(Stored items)
______________________________
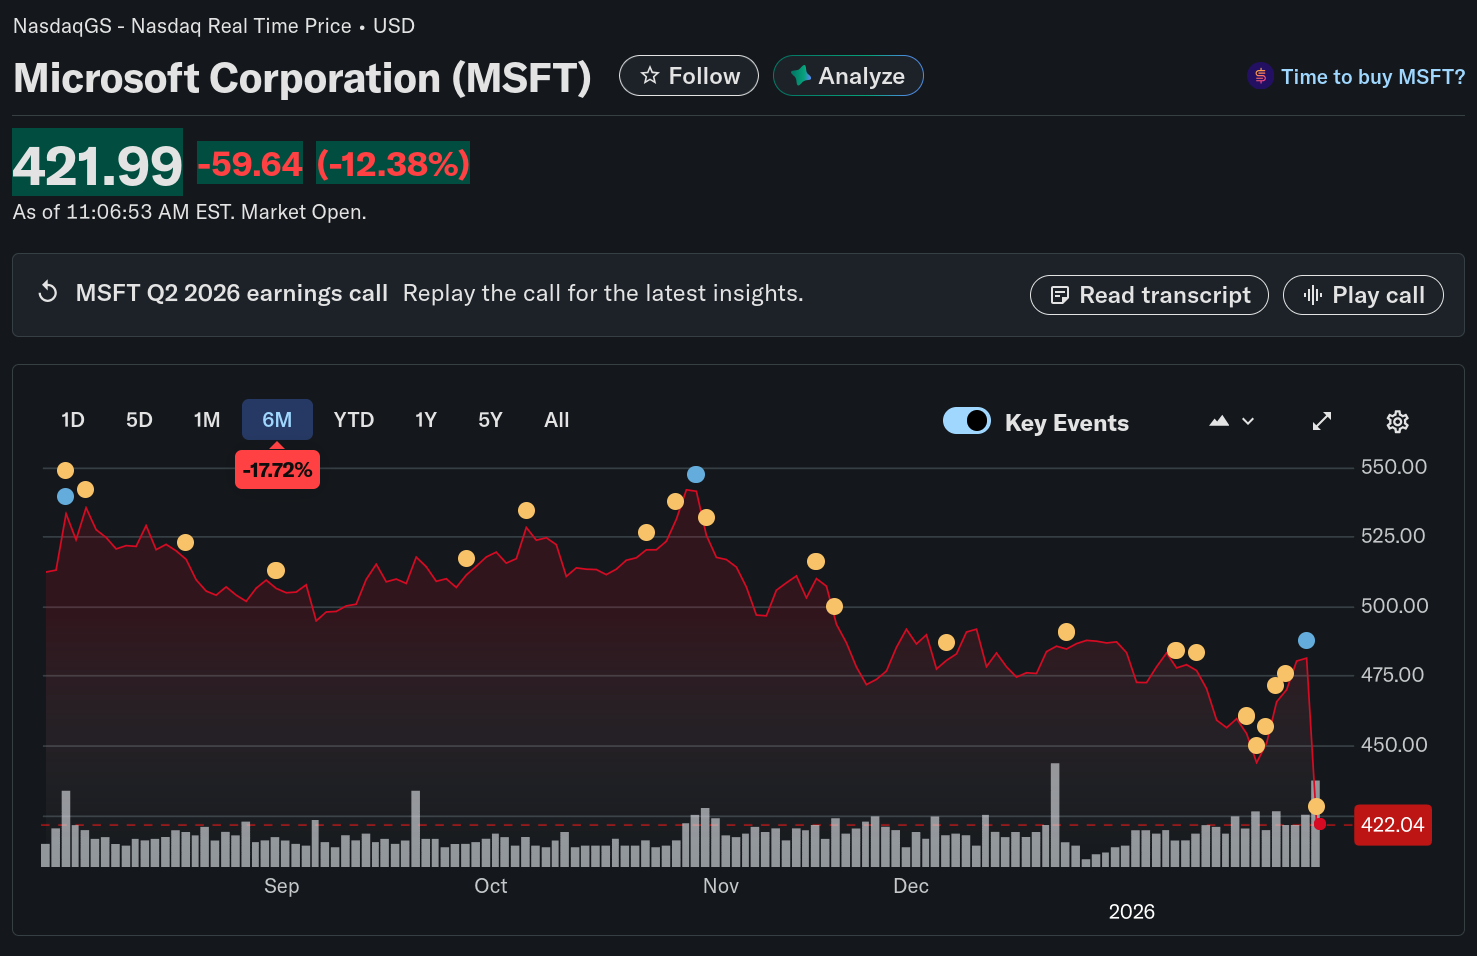The width and height of the screenshot is (1477, 956).
Task: Toggle the Key Events switch off
Action: [x=966, y=421]
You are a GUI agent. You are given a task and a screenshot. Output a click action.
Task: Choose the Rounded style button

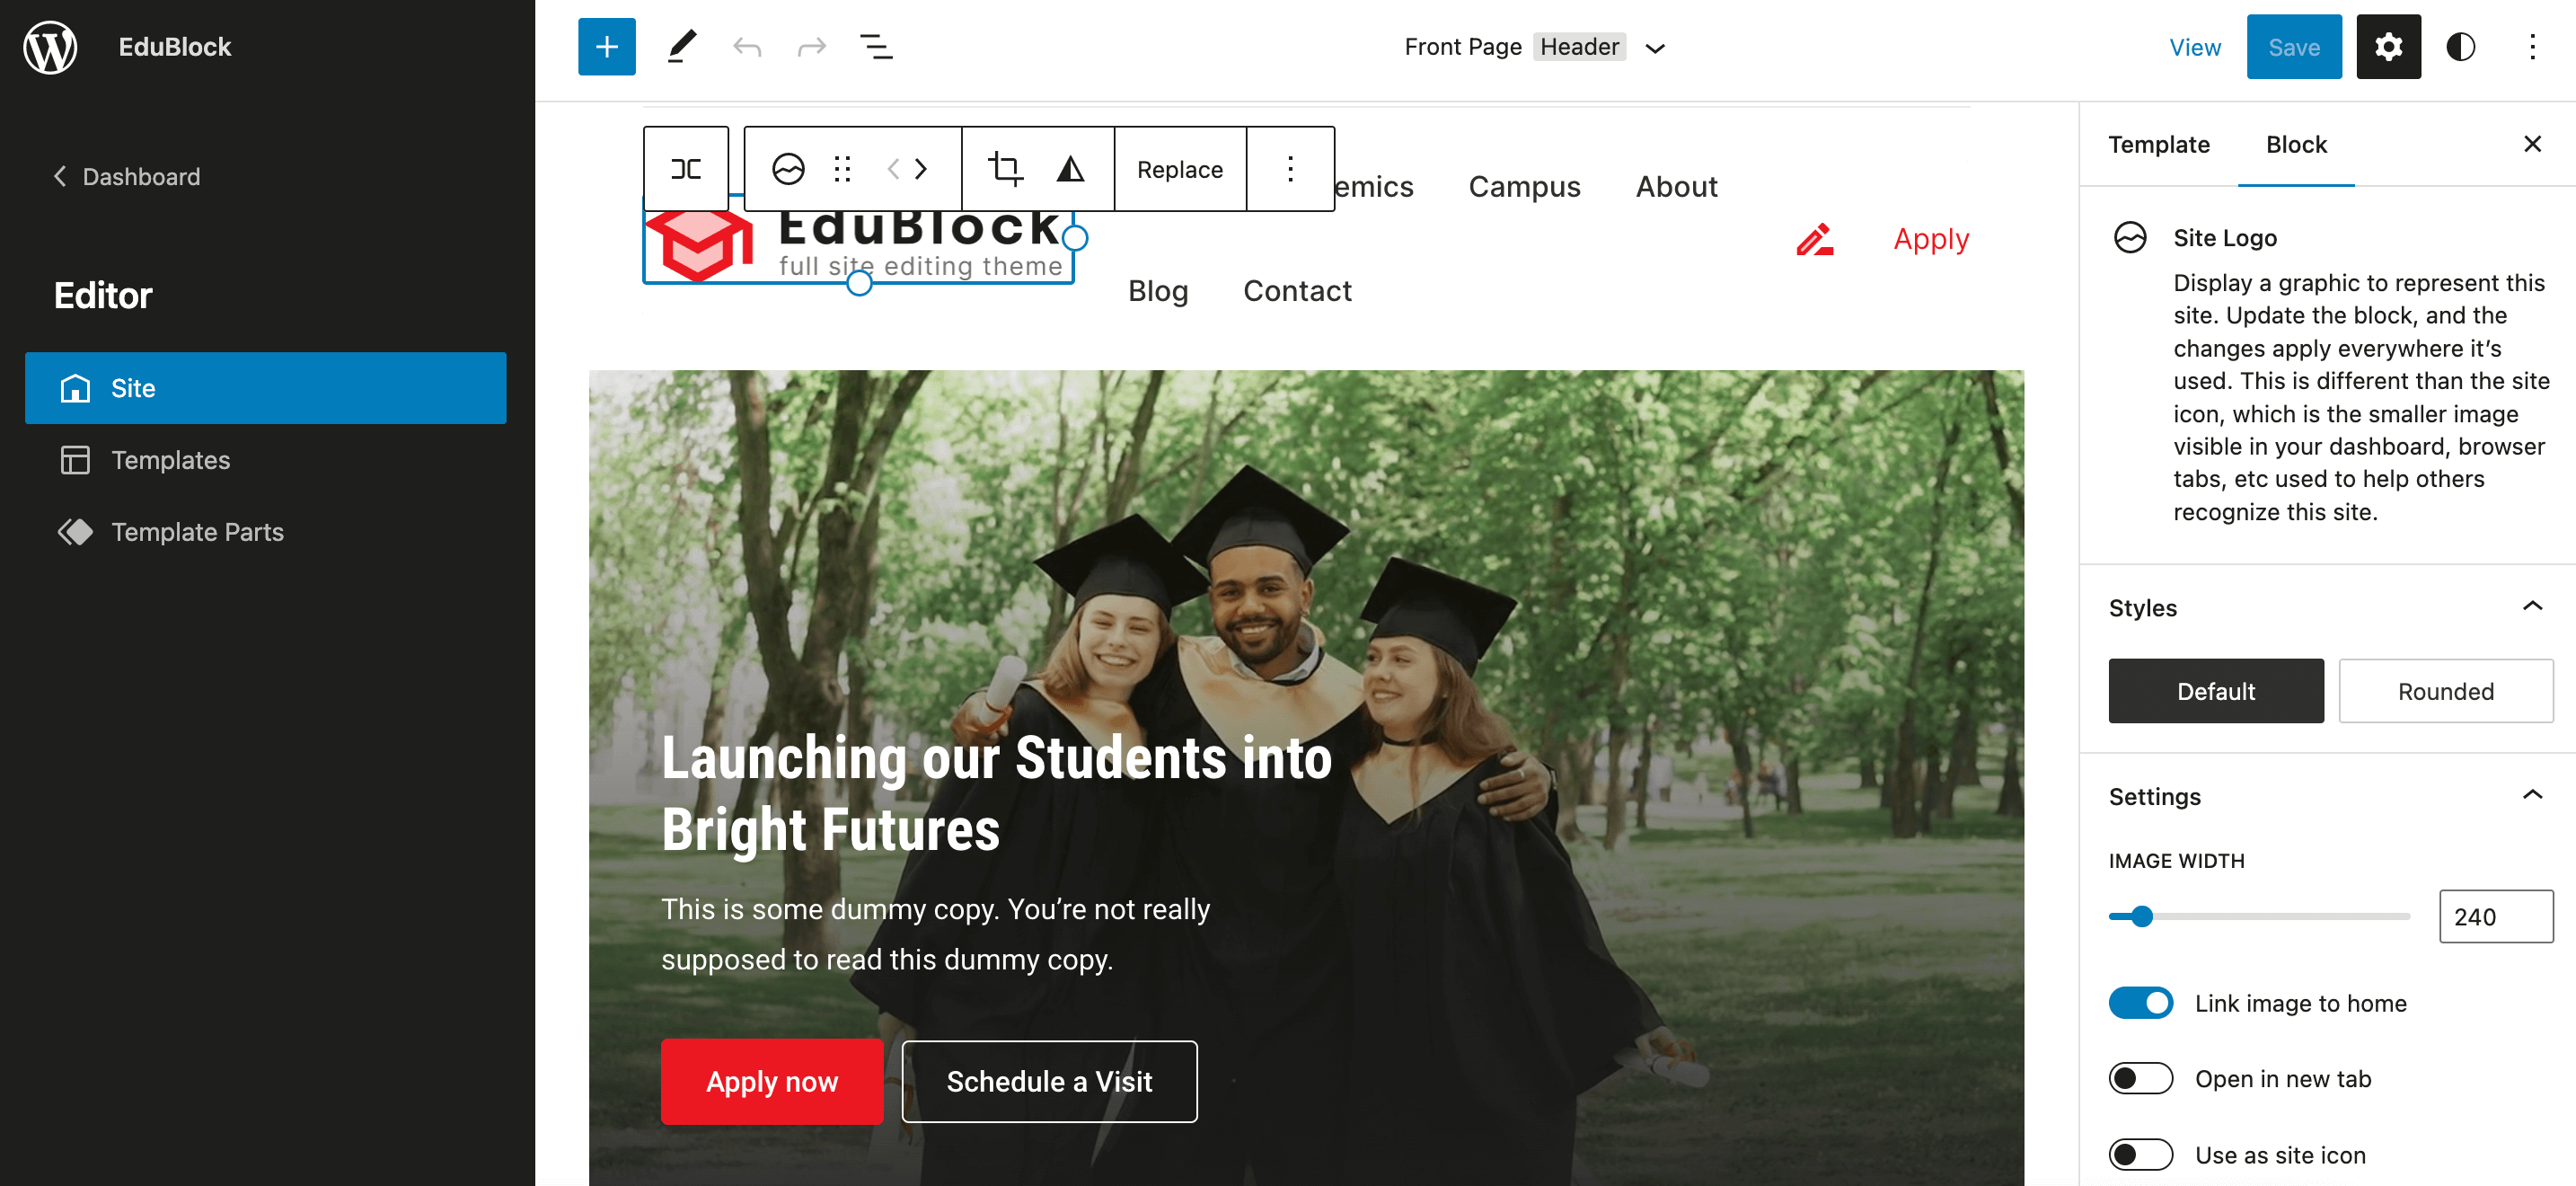pyautogui.click(x=2445, y=691)
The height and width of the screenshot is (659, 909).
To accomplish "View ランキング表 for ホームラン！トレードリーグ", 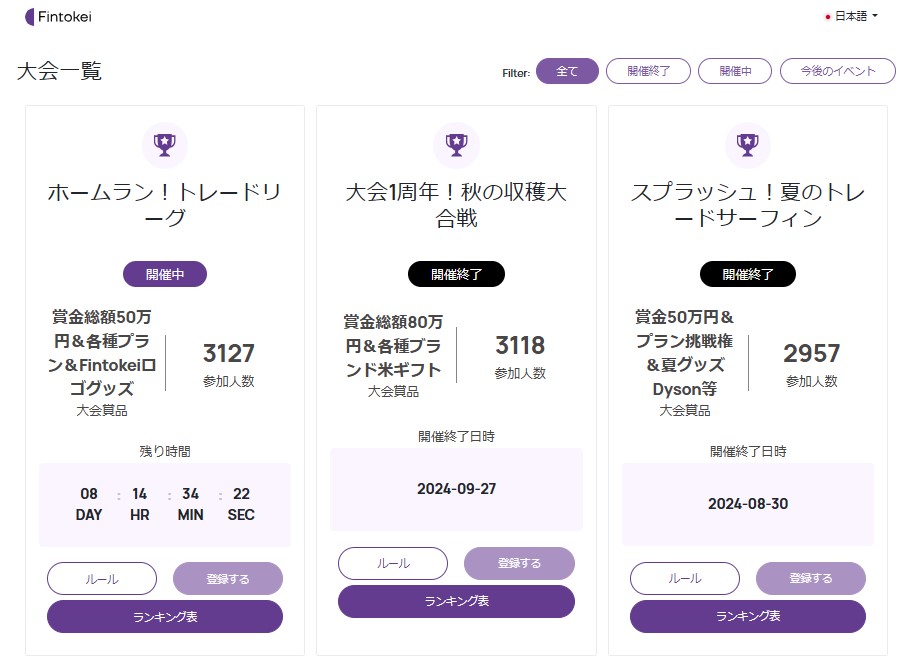I will click(x=165, y=616).
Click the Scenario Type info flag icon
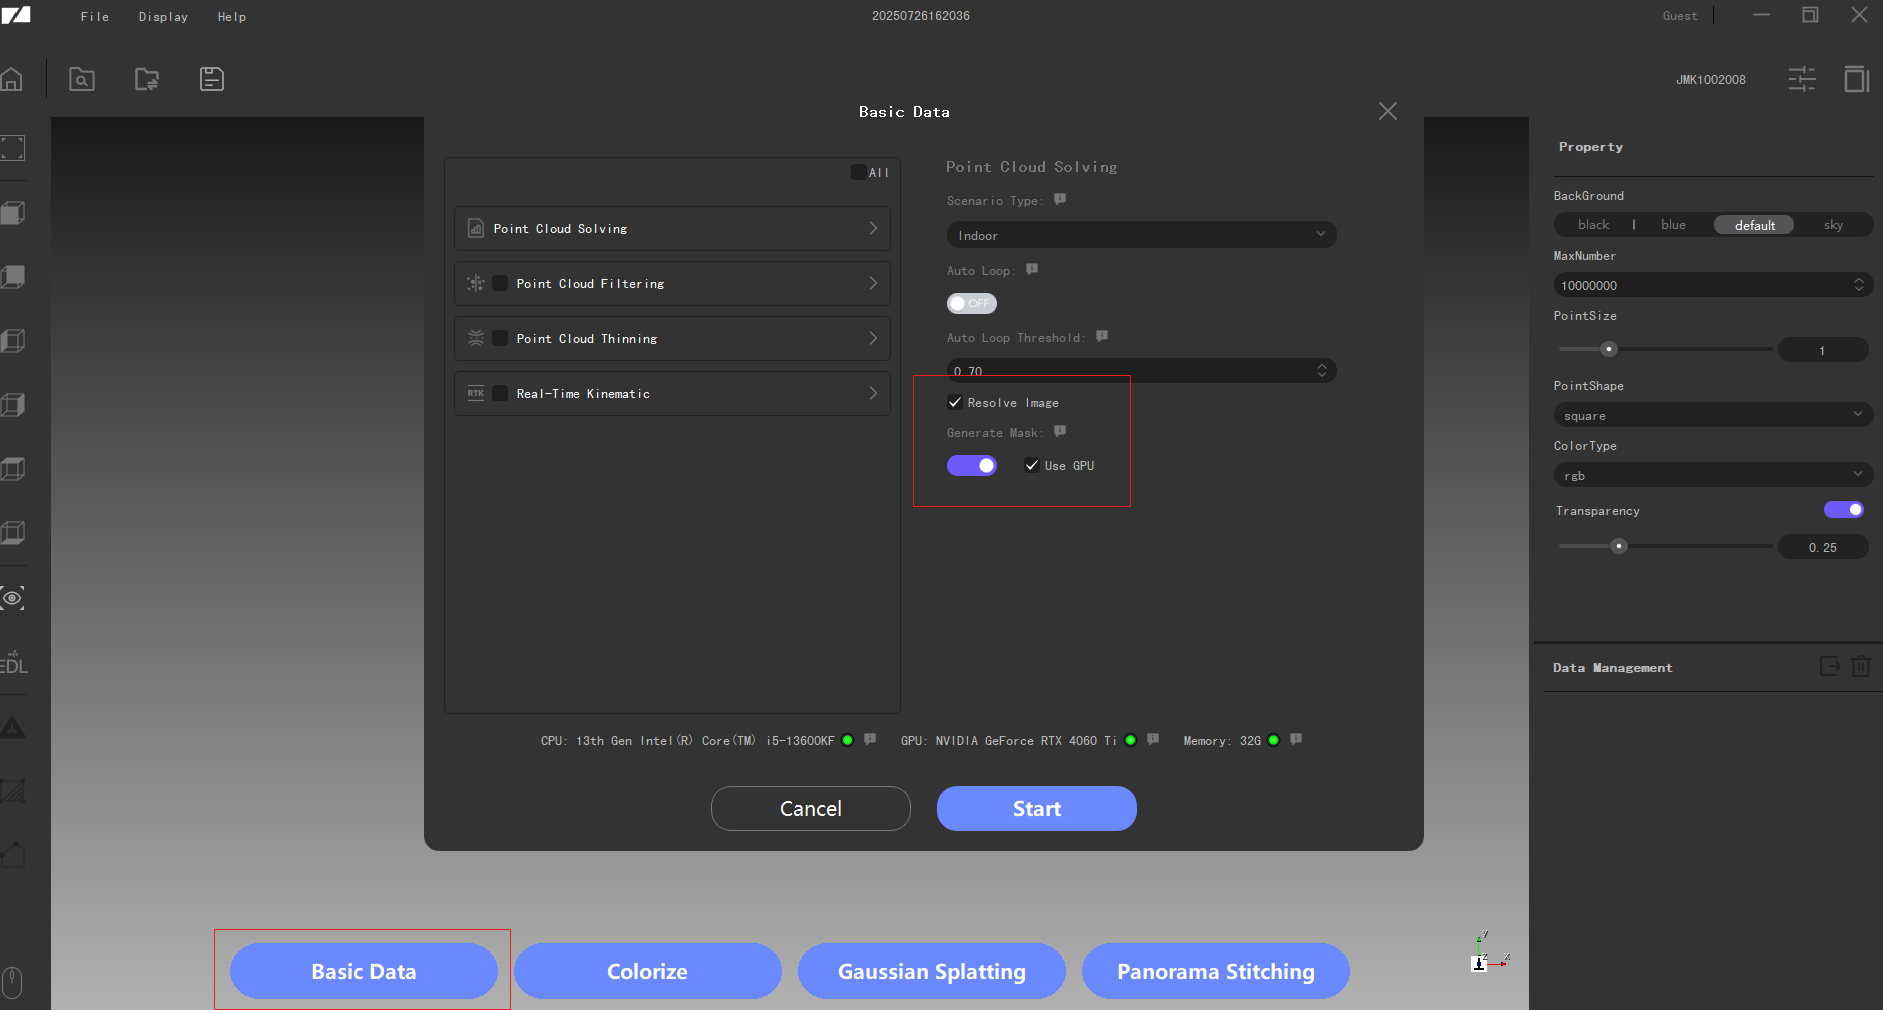The height and width of the screenshot is (1010, 1883). click(x=1060, y=200)
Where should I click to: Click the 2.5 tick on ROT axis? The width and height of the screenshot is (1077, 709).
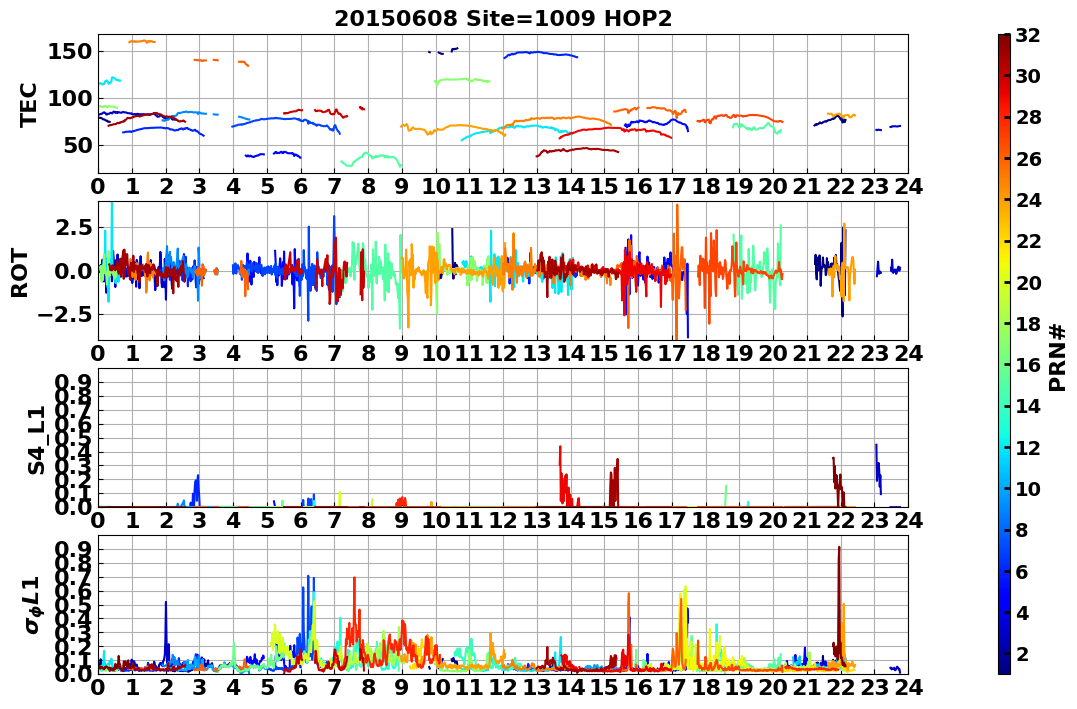tap(74, 227)

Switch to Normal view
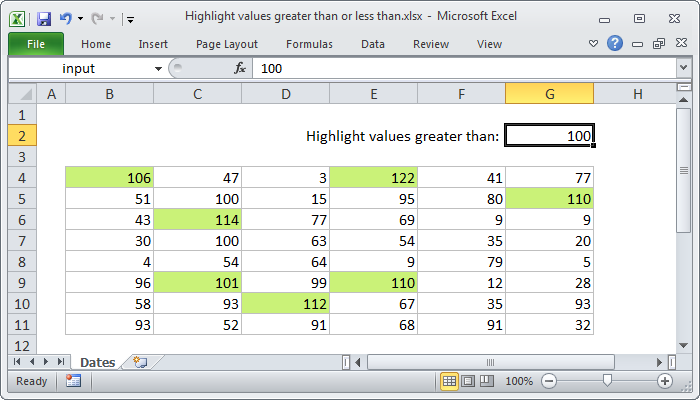tap(450, 381)
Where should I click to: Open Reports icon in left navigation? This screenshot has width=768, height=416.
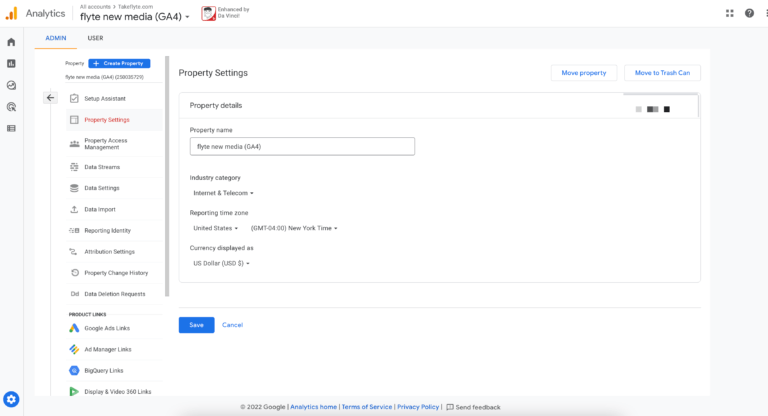(11, 64)
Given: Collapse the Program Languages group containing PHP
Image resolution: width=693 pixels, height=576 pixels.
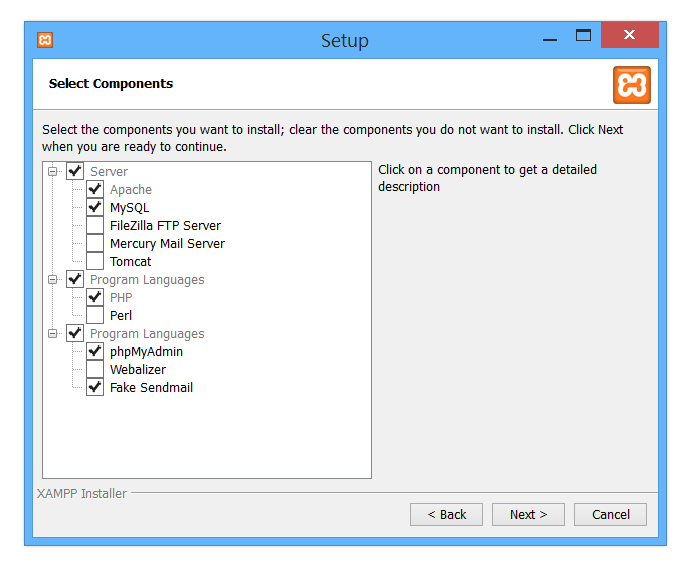Looking at the screenshot, I should [53, 280].
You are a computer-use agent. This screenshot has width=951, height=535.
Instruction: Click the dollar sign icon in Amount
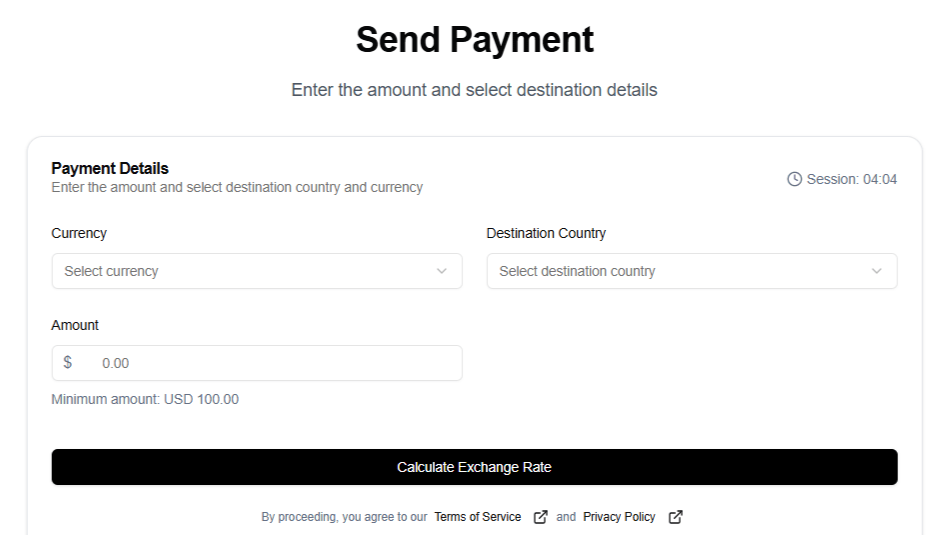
______________________________
■ EXERCISE GOAL:
Considering the records above, count the lines where the string "agent" occurs and return that number alone.

■ REPLY:
2